▽

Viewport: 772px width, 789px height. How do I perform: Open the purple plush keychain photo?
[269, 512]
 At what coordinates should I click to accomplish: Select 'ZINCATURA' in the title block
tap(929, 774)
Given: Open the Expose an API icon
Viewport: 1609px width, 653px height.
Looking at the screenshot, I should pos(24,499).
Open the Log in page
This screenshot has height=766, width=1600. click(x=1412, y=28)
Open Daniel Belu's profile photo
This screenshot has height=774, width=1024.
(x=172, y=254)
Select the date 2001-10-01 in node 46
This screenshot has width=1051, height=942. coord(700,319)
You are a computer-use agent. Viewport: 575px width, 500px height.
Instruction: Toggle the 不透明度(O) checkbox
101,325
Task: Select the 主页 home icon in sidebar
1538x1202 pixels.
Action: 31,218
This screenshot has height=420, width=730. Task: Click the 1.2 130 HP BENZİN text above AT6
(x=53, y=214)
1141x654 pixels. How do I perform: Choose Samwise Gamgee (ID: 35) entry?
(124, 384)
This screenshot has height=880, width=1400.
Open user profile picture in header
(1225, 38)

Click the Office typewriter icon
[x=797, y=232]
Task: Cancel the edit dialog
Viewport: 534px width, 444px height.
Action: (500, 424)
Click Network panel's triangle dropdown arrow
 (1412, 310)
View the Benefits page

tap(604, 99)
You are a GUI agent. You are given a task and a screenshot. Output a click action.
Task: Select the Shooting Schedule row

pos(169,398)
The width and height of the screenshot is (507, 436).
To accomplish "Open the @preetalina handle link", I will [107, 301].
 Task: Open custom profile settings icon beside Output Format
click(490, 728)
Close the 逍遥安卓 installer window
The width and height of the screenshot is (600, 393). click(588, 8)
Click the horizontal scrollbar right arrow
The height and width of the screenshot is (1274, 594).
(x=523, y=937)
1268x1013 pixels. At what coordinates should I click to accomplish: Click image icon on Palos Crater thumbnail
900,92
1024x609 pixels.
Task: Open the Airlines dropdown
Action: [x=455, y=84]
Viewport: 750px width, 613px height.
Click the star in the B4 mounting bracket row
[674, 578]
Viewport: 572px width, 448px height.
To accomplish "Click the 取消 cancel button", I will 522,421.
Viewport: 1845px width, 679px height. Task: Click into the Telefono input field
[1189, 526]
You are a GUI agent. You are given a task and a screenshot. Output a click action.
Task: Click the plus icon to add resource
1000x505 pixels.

△

From the listing above, return the lines starting at the one with "You are a computer-use" and ending at the one with "Viewport: 572px width, 448px height.", both kept, exactly as they appear and nothing more.

You are a computer-use agent. Viewport: 575px width, 500px height.
Instruction: Toggle the 不透明度(O) checkbox
101,325
Task: Select the 主页 home icon in sidebar
1538x1202 pixels.
Action: 31,218
This screenshot has height=420, width=730. Task: Click the 1.2 130 HP BENZİN text above AT6
(x=53, y=214)
1141x654 pixels. How do I perform: Choose Samwise Gamgee (ID: 35) entry?
(124, 384)
This screenshot has height=880, width=1400.
Open user profile picture in header
(1225, 38)

Click the Office typewriter icon
[x=797, y=232]
Task: Cancel the edit dialog
Viewport: 534px width, 444px height.
Action: (500, 424)
Click Network panel's triangle dropdown arrow
 (1412, 310)
View the Benefits page

tap(604, 99)
You are a GUI agent. You are given a task and a screenshot. Output a click action.
Task: Select the Shooting Schedule row

pos(169,398)
The width and height of the screenshot is (507, 436).
To accomplish "Open the @preetalina handle link", I will [107, 301].
 Task: Open custom profile settings icon beside Output Format
click(490, 728)
Close the 逍遥安卓 installer window
The width and height of the screenshot is (600, 393). click(588, 8)
Click the horizontal scrollbar right arrow
The height and width of the screenshot is (1274, 594).
(x=523, y=937)
1268x1013 pixels. At what coordinates should I click to accomplish: Click image icon on Palos Crater thumbnail
900,92
1024x609 pixels.
Task: Open the Airlines dropdown
Action: [x=455, y=84]
Viewport: 750px width, 613px height.
Click the star in the B4 mounting bracket row
[674, 578]
Viewport: 572px width, 448px height.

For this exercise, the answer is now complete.